Histone lactylation transcriptionally activates PDGFRβ. (A) KEGG analysis of H3K18la peaks revealed by chromatin immunoprecipitation sequencing (ChIP-seq) of 786-O cells. (B) Strategy to identify potential specific downstream targets of histone H3K18la modification. (C) Representative IGV tracks showing enriched H3K18la modification in PDGFRB promotor by ChIP-seq.
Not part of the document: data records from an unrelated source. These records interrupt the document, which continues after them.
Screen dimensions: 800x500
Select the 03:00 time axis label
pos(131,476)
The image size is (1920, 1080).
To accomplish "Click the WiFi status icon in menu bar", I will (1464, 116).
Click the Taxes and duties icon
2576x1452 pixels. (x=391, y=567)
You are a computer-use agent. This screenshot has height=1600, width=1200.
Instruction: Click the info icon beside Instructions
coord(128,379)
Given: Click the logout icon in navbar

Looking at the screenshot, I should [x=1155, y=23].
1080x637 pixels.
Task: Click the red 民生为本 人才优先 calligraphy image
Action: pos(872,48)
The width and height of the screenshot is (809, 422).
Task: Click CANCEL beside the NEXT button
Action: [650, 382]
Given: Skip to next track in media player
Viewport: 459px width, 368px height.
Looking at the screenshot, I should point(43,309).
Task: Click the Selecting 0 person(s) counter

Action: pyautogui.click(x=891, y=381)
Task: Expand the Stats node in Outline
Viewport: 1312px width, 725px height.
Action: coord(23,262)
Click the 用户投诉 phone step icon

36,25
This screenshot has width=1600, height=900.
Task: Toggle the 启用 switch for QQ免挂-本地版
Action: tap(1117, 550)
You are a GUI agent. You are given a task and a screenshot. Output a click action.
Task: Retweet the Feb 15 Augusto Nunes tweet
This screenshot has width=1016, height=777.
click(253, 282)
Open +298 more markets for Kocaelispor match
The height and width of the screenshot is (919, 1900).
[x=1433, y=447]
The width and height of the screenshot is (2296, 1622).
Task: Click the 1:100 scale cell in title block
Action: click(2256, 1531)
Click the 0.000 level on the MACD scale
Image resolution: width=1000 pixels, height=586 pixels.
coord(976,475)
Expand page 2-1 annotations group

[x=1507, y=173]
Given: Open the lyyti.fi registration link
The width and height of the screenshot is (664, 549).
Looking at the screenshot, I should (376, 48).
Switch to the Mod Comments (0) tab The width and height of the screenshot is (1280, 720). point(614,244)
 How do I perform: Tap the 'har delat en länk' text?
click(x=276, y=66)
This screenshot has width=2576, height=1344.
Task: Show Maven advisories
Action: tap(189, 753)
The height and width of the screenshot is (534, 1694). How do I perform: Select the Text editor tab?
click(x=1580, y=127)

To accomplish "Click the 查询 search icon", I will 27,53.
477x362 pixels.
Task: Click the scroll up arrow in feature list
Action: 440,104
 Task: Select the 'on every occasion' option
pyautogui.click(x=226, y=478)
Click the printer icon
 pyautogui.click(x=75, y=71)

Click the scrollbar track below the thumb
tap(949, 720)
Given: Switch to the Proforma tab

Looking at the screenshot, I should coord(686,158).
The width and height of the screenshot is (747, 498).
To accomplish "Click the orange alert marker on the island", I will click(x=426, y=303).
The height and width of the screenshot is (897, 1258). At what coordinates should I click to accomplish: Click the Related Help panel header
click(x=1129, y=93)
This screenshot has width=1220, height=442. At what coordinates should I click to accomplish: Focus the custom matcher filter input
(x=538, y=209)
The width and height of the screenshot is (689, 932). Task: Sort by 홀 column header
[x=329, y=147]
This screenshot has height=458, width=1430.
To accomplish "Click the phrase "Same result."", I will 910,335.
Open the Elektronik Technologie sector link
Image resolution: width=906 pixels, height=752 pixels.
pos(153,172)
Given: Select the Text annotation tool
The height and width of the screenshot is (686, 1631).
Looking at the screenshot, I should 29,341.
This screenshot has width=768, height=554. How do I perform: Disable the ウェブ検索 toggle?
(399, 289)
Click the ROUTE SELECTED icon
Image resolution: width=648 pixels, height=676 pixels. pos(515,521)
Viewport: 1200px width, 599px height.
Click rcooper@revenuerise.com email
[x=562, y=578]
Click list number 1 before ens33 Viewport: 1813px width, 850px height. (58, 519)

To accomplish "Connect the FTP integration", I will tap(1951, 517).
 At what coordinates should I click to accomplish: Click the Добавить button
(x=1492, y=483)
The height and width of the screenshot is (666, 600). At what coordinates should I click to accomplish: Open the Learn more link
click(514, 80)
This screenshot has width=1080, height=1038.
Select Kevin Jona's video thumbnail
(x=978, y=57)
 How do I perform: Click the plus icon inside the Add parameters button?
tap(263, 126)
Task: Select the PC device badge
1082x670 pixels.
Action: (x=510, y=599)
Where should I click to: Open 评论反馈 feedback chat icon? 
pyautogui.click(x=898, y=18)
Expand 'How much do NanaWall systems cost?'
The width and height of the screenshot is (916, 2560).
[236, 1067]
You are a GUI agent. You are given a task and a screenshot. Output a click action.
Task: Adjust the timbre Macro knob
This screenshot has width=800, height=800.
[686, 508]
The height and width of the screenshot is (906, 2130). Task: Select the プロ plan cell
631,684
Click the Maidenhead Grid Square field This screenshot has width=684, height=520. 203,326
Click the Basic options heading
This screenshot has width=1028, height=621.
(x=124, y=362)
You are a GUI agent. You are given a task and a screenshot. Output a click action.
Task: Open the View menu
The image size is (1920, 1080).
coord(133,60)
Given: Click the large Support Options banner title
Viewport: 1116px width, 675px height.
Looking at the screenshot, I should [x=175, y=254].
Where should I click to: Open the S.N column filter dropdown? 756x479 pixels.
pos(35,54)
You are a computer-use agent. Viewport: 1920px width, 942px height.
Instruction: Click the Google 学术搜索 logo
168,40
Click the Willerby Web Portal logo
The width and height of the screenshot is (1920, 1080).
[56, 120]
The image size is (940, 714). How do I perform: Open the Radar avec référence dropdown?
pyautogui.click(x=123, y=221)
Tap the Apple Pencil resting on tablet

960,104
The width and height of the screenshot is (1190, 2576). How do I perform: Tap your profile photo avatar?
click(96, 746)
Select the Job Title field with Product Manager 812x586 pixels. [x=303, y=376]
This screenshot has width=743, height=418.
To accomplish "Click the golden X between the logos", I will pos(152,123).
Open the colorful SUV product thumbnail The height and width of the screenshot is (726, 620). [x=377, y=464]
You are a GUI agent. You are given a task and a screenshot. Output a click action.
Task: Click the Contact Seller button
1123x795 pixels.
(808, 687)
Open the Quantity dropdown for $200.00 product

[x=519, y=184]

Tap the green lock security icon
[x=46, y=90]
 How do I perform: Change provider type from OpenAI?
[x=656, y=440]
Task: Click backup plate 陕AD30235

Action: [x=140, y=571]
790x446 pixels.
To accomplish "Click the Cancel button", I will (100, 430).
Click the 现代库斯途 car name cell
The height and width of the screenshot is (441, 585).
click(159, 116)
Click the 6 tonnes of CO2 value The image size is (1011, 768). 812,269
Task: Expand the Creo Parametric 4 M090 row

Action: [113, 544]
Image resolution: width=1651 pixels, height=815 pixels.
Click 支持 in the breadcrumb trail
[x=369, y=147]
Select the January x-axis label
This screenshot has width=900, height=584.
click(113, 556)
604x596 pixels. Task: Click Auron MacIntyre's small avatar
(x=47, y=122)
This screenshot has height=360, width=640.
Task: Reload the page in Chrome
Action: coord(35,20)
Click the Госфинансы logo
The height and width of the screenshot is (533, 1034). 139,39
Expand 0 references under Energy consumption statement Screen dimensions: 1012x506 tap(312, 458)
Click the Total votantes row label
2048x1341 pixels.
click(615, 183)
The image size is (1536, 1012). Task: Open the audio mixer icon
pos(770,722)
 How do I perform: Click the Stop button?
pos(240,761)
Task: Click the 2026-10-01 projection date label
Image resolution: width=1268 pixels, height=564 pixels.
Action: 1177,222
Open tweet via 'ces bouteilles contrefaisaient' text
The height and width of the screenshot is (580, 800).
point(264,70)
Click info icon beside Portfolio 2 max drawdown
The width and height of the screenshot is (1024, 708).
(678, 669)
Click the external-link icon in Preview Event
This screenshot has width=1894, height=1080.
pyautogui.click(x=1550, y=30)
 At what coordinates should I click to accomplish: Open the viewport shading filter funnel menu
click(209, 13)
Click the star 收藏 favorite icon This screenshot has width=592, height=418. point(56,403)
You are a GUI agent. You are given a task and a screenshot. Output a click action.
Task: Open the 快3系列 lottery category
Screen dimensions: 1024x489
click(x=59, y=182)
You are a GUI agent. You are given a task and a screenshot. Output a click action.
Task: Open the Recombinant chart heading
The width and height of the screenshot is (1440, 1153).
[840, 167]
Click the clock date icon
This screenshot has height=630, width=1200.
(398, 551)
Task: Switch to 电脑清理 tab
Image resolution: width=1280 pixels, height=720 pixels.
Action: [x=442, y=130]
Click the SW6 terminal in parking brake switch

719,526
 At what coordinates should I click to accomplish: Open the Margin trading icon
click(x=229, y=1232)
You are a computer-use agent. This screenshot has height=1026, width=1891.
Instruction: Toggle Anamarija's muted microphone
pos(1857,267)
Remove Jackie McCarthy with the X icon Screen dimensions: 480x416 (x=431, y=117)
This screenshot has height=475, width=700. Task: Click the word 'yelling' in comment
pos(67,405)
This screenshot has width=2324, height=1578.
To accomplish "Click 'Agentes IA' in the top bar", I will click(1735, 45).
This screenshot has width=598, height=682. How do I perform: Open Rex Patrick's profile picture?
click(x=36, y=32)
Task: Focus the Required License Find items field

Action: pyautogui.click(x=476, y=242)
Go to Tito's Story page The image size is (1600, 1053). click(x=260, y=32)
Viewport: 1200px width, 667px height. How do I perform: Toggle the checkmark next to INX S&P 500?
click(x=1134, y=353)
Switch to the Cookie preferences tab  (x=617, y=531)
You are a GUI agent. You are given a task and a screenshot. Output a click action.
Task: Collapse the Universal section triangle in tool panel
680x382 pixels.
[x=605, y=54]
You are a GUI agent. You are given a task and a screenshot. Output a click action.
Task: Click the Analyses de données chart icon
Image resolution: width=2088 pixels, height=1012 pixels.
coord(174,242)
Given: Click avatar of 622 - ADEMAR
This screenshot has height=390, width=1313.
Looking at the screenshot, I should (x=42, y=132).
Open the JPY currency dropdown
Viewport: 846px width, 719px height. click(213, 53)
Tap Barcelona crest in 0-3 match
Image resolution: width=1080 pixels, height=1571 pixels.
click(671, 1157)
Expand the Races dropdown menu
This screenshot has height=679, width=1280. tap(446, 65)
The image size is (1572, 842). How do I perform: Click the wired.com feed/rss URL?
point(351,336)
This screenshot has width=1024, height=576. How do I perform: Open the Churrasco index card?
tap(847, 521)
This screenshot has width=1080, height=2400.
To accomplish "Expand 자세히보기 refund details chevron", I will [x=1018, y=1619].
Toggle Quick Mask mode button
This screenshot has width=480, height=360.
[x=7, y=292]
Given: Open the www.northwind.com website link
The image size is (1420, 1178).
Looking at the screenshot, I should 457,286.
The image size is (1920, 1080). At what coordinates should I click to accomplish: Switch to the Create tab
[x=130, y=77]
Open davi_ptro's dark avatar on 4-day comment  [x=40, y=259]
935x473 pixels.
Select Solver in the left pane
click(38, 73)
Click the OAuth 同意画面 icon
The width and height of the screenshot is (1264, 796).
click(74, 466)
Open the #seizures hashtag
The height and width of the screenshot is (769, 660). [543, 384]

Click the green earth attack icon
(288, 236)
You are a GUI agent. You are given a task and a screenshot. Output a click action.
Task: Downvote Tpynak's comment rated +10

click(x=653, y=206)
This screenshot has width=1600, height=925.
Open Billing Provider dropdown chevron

Arrows are the H3K18la peaks at the PDGFRB promotor. (D) Representative IGV tracks showing decreased PDGFRB expression upon oxamate treatment by RNA-seq. (E) ChIP-qPCR analysis for H3K18la status at the PDGFRB promotor of 786-O (left panel) an A498 (right panel) cells treated with 4mM 2-DG or 8mM oxamate for 24h. (F) ChIP-qPCR analysis for EP300 status at the PDGFRB promotor of 786-O (left panel) an A498 (right panel) cells treated with 4mM 2-DG or 8mM oxamate for 24h. (G, H) mRNA expression levels of PDGFRB in 786-O cells (G) and A498 cells (H) treated with indicated concentrations of 2-DG (left panel) or oxamate (right panel) for 24h as determined by RT-qPCR. (I) Western blot showing the expression of PDGFRβ in 786-O (left panel) and A498 (right panel) cells treated with 4mM 2-DG or 8mM oxamate for 24h. (J) Correlation between PDGFRβ expression levels and global lactylation (left panel) or H3K18la (right panel) levels in ccRCC patients. Data are presented as mean±SD. *p<0.05, **p<0.01, ***p<0.001, by 1-way ANOVA (E, F, G, H) or Person's correlation analysis (J).